Monday, July 14, 2014

U.S. Wants to Keep Combined Forces Command in Seoul

This should not be unexpected.  If the ROK/US Combined Forces Command is going to remain in tact there are only two options.  One it remains where it is.  Two, all the  Korean officers assigned to ROK/US CFC would have to move to Pyongtaek and would out of Camp Humphreys (though as I understand it there is no facility there for the ROK/US CFC because with the mythical OPCON transfer there would be no ROK/US CFC.

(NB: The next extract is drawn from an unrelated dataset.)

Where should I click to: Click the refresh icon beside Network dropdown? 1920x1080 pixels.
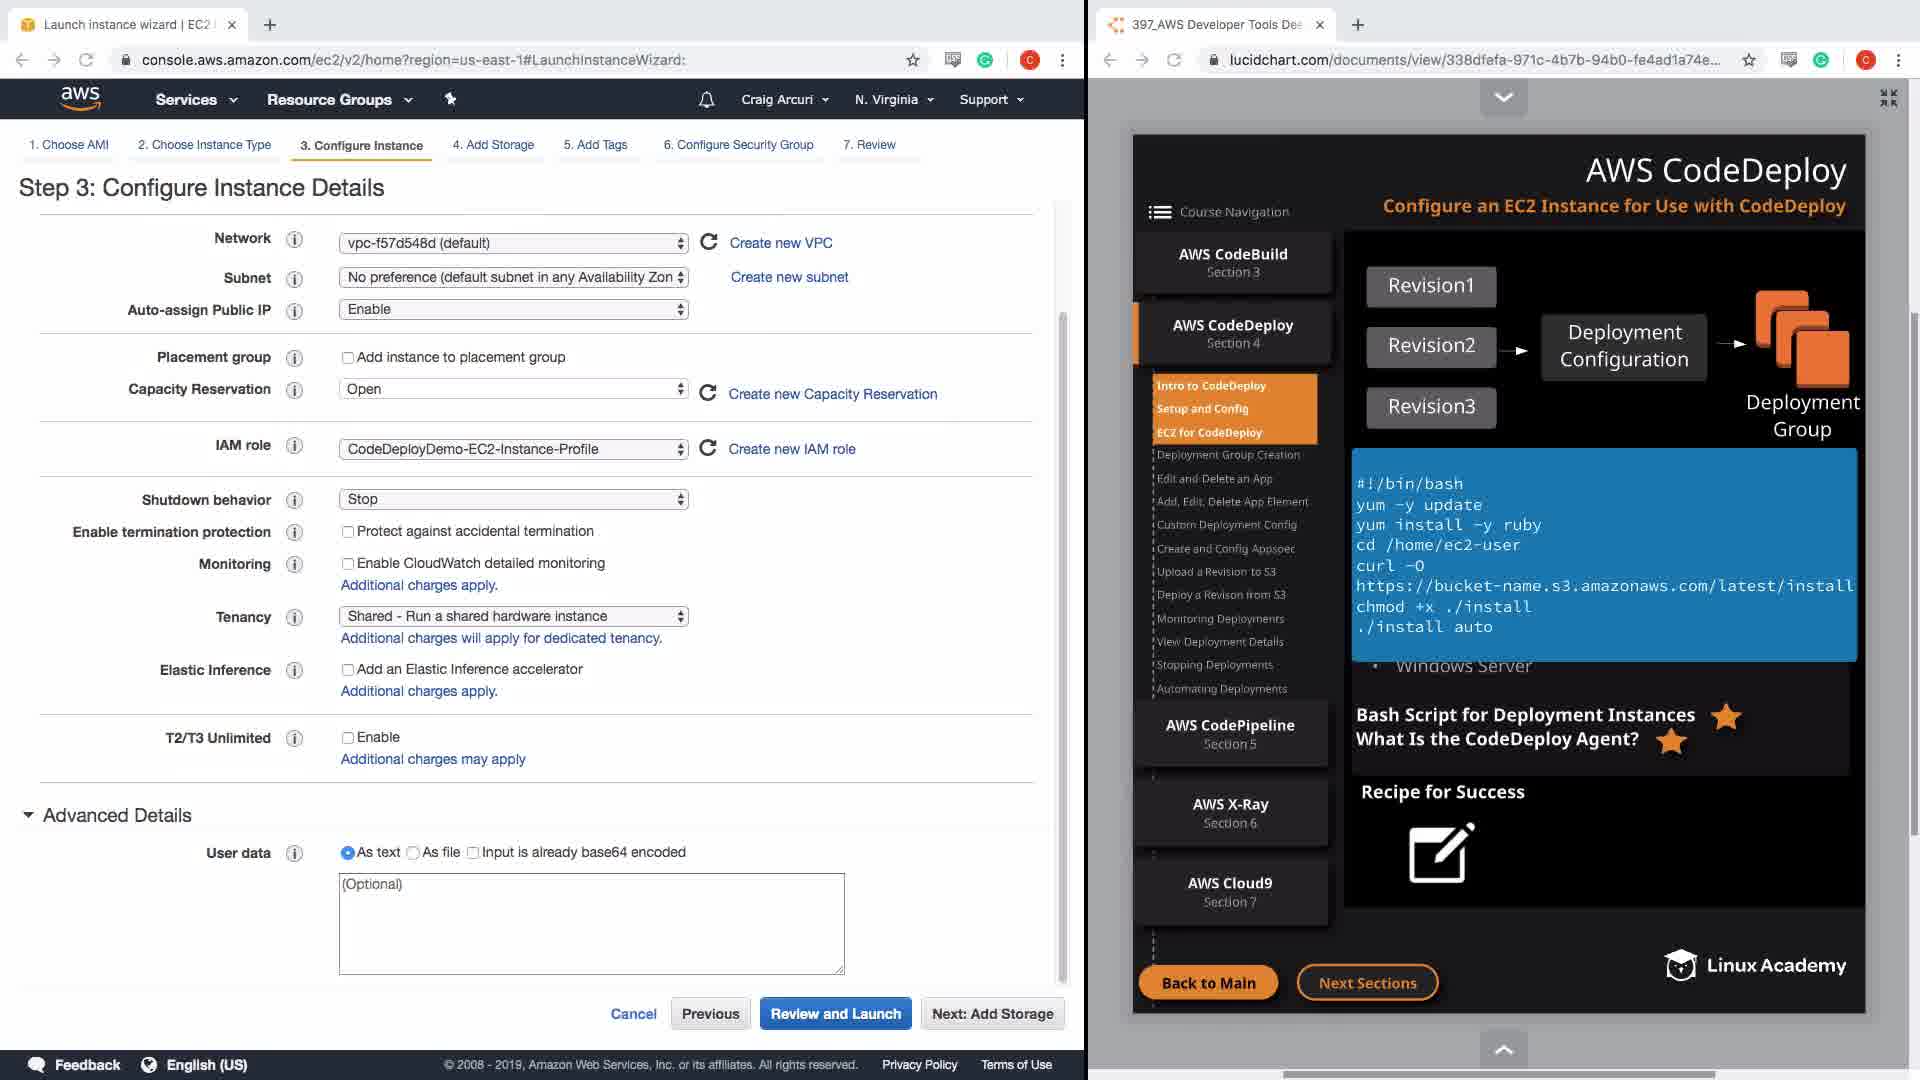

Yes there will potentially be domestic political fallout in Korea.  My recommendation is when USFK and 8th Army move out of Yongsan to Camp Humphreys that Yongsan Army Garrison be returned to Korean military control.  Since only the ROK/US Combined Forces Command would remain the US personnel and the US supporting units assigned to the ROK/US CFC could remain as tenants on the ROK military installation. A formal turnover ceremony would mark the end of US foreign occupation of Yongsan (which has been previously occupied throughout history by the Japanese, Chinese and even Mongol militaries back in the 13th Century I believe - of course we should keep in mind that Yongsan was/is outside of Seoul proper but the growth of Seoul after the Korean War has subsumed it thus making it appear that the US is occupying the real estate in the city of Seoul)

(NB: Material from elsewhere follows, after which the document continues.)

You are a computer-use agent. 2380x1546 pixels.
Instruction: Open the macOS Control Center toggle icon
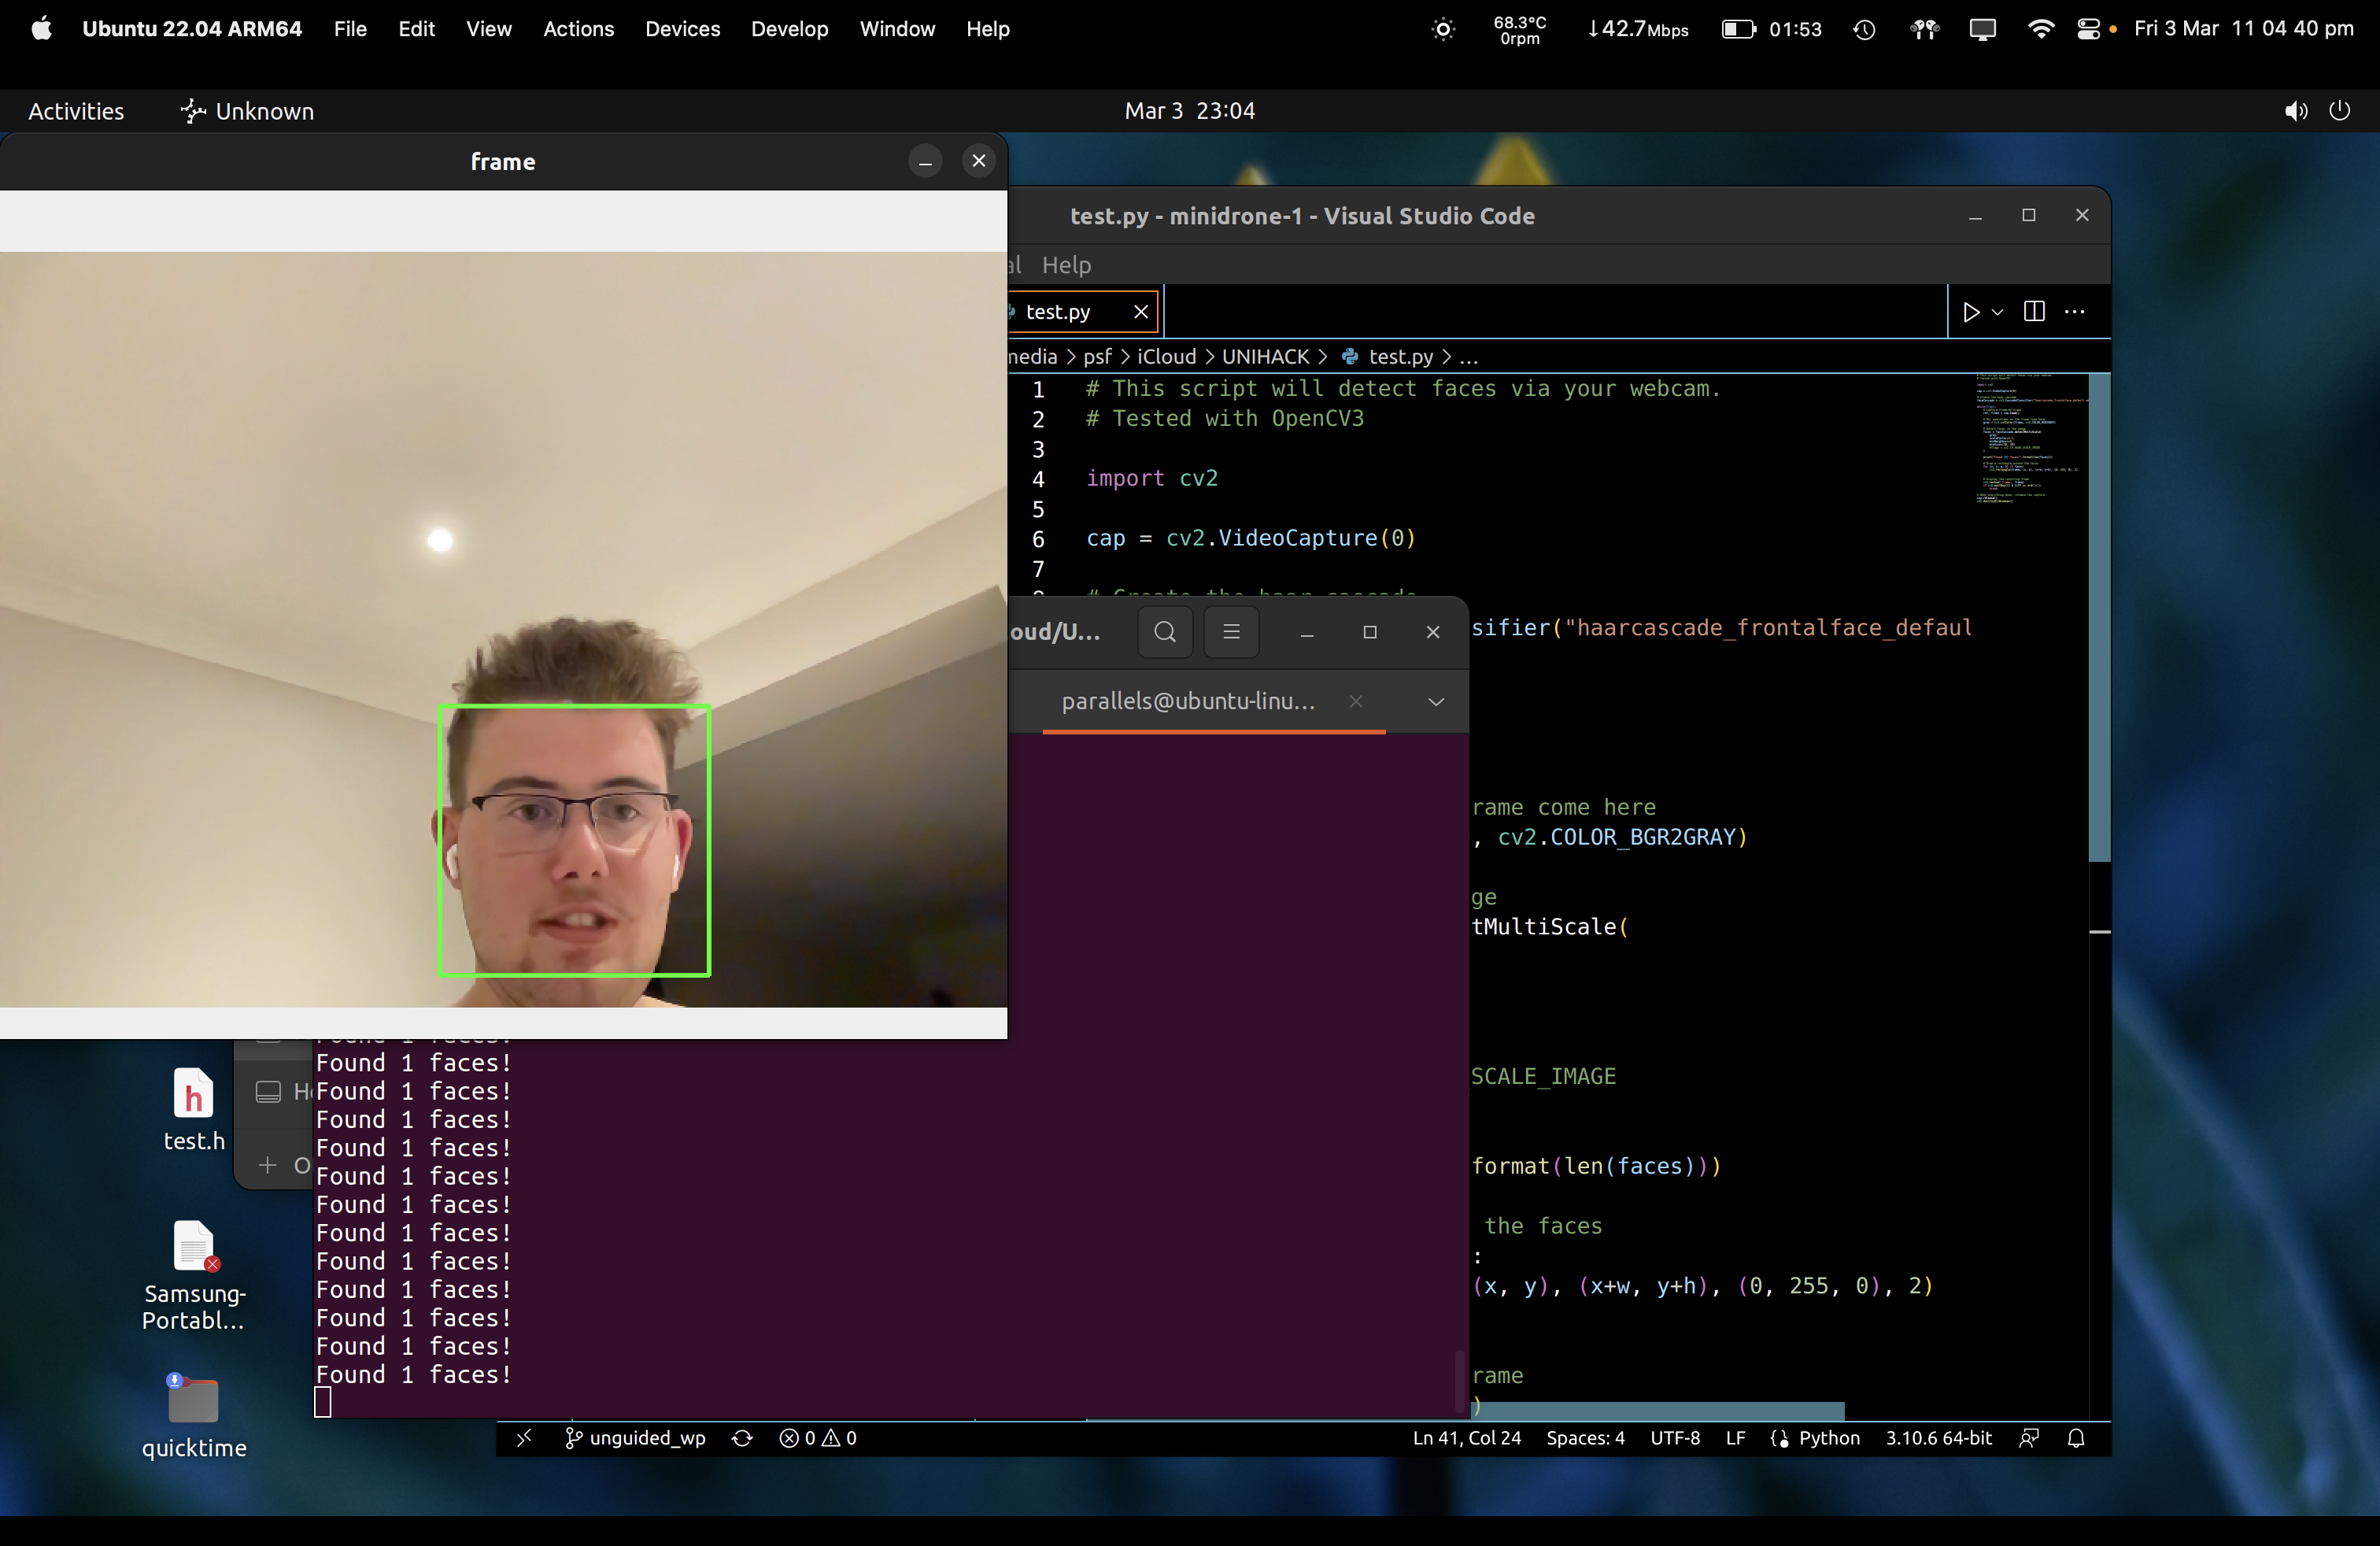point(2088,29)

Of course this is not a US military decision as the land of Yongsan is controlled by the US Embassy (and there are embassy facilities on Yongsan to include embassy housing); however, it would be wise for the US to consider such a move. Because after all one of the main reasons for moving US forces out of Yongsan is due to the growth of anti-American sentiment in 2002.  See one of Secretary Rumsfeld's "snowflakes" pasted below this article.  He recognized the need to move US forces out of Yongsan (i.e., Yongsan is a red flag and he wanted to change the US footprint in Korea).  Approximately 3 weeks after this snowflake the emissaries from President -Elect Roh Moo-hyun met with Secretary Rumsfeld and with no US interagency coordination nor coordination with the US commander in Korea or the Pacific, he informed them that he was going to move all US forces (to include 2d Infantry Division south of the Han River and out of north Korean artillery range).  This event was the beginning of the wartime OPCON transfer process (or debacle) which makes no military sense given the threats and which wasted countless man hours of ROK and US Staff officers over the past 12 years.   When the command could have been focusing on evolving the ROK/US CFC to the next level of readiness and proficiency a large part of the command was wasting time building plans and briefings for no good strategic or operational reasons because they actually weakened the military capabilities of the alliance.

This link should take you to the snowflake at the Rumsfeld Papers web site (http://papers.rumsfeld.com/)



U.S. Wants to Keep Combined Forces Command in Seoul


After an agreement between Seoul and Washington to push back the handover of wartime operational control from December 2015, the U.S. military has reportedly asked the government here to keep the Combined Forces Command in Seoul. 

The CFC is currently based inside the U.S. Army garrison in Yongsan in central Seoul. But the U.S. Forces Korea headquarters is scheduled to be relocated to Pyeongtaek, Gyeonggi Province by 2016. 

"The U.S. recently brought up the possibility of keeping the CFC in Seoul," a government source said Sunday. "They believe that having the CFC in Seoul would be advantageous in terms of cooperation with our Defense Ministry and Joint Chiefs of Staff in responding to emergency situations." 

Government and military officials here seem inclined to accept the request given the military necessity and symbolic importance of keeping the CFC in the capital. But they are concerned about public outcry since that would make the relocation plan incomplete. 

The CFC is to be dismantled when the U.S. transfers wartime operational control of Korean troops to Seoul. The transfer was originally scheduled for April 17, 2012 under an agreement with the U.S. by the Roh Moo-hyun administration. It was then postponed until Dec. 1, 2015 by the Lee Myung-bak government. In April this year, the two sides agreed to delay it again during a meeting with President Park Geun-hye and her counterpart Barack Obama. 

Korea and the U.S. will decide on the new date and conditions of the transfer when their defense ministers meet in October.